To defeat Carroll, a Colorado state senator, Coffman had to win over some voters who supported Democratic presidential nominee Hillary Clinton, who won the state of Colorado and some of the counties that include parts of Coffman’s district. He also had to sever his ties with GOP presidential nominee Donald Trump, the victor nationwide and now president-elect.
Coffman ended up winning about 52 percent of the vote, while Carroll took about 43 percent, according to The Associated Press as of Wednesday morning. Another 5 percent went to Libertarian candidate Norm Olson.
“For months now, pundits declared this race nearly impossible for me to win,” Coffman said in a speech Tuesday evening. “The environment is too tough,’ they said. ‘Republicans are divided,’ they said. Tonight, we proved them wrong.”
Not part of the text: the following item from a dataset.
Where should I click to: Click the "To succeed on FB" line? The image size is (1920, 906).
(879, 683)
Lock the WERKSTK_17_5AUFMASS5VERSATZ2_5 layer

The race in the Denver suburbs gained national attention and money. Democrats saw 2016 as a chance to tie Coffman to Trump and pick up the congressional seat, which Coffman took over from another Republican in 2008. Republicans wanted to prove they could maintain a hold on the district in spite of demographic changes favorable to Democrats.
Coffman was one of the Republicans who tried hardest to disassociate themselves from Trump. He released an ad in August that featured him saying he didn’t “care for [Trump] much.” Coffman called for Trump to “step aside” in October, and then eventually said he would not vote for him, although he also said he would not support Clinton.
Coffman has reshaped his image as the district changed, in the process offering a model for how Republicans can behave to win over Latino voters. Thanks in part to redistricting, the population that Coffman represents is now 20 percent Latino. He was once a hard-liner on immigration in the tradition of his predecessor, former Rep. Tom Tancredo (R-Colo.), but more recently he has tried to learn Spanish and has supported some immigration reform measures.
But Carroll frequently attempted to tie Coffman to Trump’s positions, including those regarding immigration and those that cast doubt on President Barack Obama’s birthplace.
Coffman said in 2012 that “in his heart, [Obama] is not an American” ― a remark redolent of Trump’s long campaign to discredit the president as non-American. Coffman apologized when his comments were made public. Coffman’s immigration positions, meanwhile, are not actually similar to Trump’s ― he has talked about the need for enforcement, but he, unlike Trump, has said certain undocumented immigrants should be allowed to remain in the country.
Coffman and his associates tried to paint Carroll as a partisan who would blindly support Clinton. The National Republican Congressional Committee ran multiple ads that Politifact called misleading, claiming that Carroll was responsible for Colorado’s debt and spending, and that she opposed tracking sexual predators.
Both candidates pulled in the big guns. Sen. Bernie Sanders (I-Vt.) campaigned for Carroll on the weekend before the election, and Obama endorsed her.
Coffman, meanwhile, campaigned with House Speaker Paul Ryan (R-Wis.). He also got a boost from Americans for Prosperity, the conservative political advocacy group funded by the Koch brothers, which did not endorse him, but which organized against Carroll.
Carroll said that her loss was “tough.”
“This isn’t the outcome we were expecting, a lot of us,” she said in a concession speech Tuesday evening. “I will never regret [running], and I will not stop fighting for all the things we stood for in this campaign.”